Figure 4.3: Roadmap for the workshop: Importing and cleaning the participant details data file.

We also want to make sure that whatever processing we do to the data is reproducible, so we’ll be writing the code in a way that enables and enforces reproducibility of the code.

So, how will we do this, specifically? At the highest level, everything revolves around files and folders. Below is what the project currently looks like and what it will look like at the end of the workshop. Notice, the only differences here are the addition of a new file in the data/ folder and a new HTML file in the docs/ folder. The new file in the data/ folder is the final dataset we will be creating, and the new HTML file in the docs/ folder is the rendered Quarto document that we will be creating.

Currently looks like:

LearnR3
β”œβ”€β”€ data/
β”‚   └── README.md
β”œβ”€β”€ data-raw/
β”‚   β”œβ”€β”€ README.md
β”‚   β”œβ”€β”€ dime.zip
β”‚   β”œβ”€β”€ dime/
β”‚   β”‚  β”œβ”€β”€ cgm/
β”‚   β”‚  β”œβ”€β”€ sleep/
β”‚   β”‚  └── participant_details.csv
β”‚   └── dime.R
β”œβ”€β”€ docs/
β”‚   β”œβ”€β”€ README.md
β”‚   └── learning.qmd
β”œβ”€β”€ R/
β”‚   β”œβ”€β”€ functions.R
β”‚   └── README.md
β”œβ”€β”€ .gitignore
β”œβ”€β”€ DESCRIPTION
β”œβ”€β”€ LearnR3.Rproj
β”œβ”€β”€ README.md
└── TODO.md

End of workshop:

LearnR3
β”œβ”€β”€ data/
β”‚   β”œβ”€β”€ README.md
β”‚   └── dime.csv <- Added
β”œβ”€β”€ data-raw/
β”‚   β”œβ”€β”€ README.md
β”‚   β”œβ”€β”€ dime.zip
β”‚   β”œβ”€β”€ dime/
β”‚   β”‚  β”œβ”€β”€ cgm/
β”‚   β”‚  β”œβ”€β”€ sleep/
β”‚   β”‚  └── participant_details.csv
β”‚   └── dime.R
β”œβ”€β”€ docs/
β”‚   β”œβ”€β”€ README.md
β”‚   β”œβ”€β”€ learning.html <- Added
β”‚   └── learning.qmd
β”œβ”€β”€ R/
β”‚   β”œβ”€β”€ functions.R
β”‚   └── README.md
β”œβ”€β”€ .gitignore
β”œβ”€β”€ DESCRIPTION
β”œβ”€β”€ LearnR3.Rproj
β”œβ”€β”€ README.md
└── TODO.md

This structure, particularly the use of the .Rproj file and the DESCRIPTION file (that we will cover in this workshop) are part of a β€œproject-based workflow” that is commonly used. We use this type of workflow because we want to follow some standard conventions in R, like having a DESCRIPTION metadata file, keeping raw data in the data-raw/ folder, and keeping (most) R scripts in the R/. We also want to keep things structured to make it easier for others and ourselves to reproduce the work.

Note

During the code-alongs, we will be working with the CGM and participant details data. For the exercises, you will practice what you’ve learned on the sleep data.

Sticky/hat up!

When you’re ready to continue, place the sticky/paper hat on your computer to indicate this to the teacher πŸ‘’ 🎩

4.4 πŸ’¬ Discussion activity: Warm-up questions!

Time: ~8 minutes.

A big part of learning is social. We are in a classroom and you are listening to and interacting with the teacher (at least in some way). But it also with your peers.

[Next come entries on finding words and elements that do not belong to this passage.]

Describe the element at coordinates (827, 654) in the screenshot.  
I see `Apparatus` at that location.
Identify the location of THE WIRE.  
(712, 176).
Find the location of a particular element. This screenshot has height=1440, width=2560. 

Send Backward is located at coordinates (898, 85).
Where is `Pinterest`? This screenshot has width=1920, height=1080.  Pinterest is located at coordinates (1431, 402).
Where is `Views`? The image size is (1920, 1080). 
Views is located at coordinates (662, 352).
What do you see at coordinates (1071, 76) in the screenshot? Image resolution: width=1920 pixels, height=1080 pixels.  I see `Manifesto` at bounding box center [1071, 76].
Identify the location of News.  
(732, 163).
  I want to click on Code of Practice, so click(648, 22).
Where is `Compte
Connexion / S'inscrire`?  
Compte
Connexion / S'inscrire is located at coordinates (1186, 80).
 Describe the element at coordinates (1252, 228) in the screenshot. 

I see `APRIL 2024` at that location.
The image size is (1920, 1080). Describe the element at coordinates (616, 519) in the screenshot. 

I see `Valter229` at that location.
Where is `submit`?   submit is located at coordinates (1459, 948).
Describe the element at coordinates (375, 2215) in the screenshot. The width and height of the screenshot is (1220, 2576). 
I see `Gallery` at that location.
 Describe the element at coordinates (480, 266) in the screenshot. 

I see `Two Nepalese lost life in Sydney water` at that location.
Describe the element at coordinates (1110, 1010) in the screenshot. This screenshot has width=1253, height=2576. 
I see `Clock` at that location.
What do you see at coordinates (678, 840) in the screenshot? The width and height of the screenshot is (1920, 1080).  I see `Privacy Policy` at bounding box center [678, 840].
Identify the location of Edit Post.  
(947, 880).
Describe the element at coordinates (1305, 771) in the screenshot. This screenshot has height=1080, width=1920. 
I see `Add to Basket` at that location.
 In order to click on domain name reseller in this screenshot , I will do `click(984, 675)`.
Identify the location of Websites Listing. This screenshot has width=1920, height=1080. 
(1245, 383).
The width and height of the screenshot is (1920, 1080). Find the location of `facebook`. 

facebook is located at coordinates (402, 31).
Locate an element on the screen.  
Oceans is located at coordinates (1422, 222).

So, to help you feel more comfortable in this new physical and social space, for the next 4 minutes, get up and chat with your neighbour about the questions below:

  1. Who are you?
  2. Why are you here?
  3. What do you want to learn?

Make sure to share the time equally between each other. Then, after 4 minutes, chat with another neighbour at your table (or a table nearby) for another 4 minutes. This time, talk about these questions:

  1. How do you perceive your skill in R?
  2. How much time do you spend processing data in R?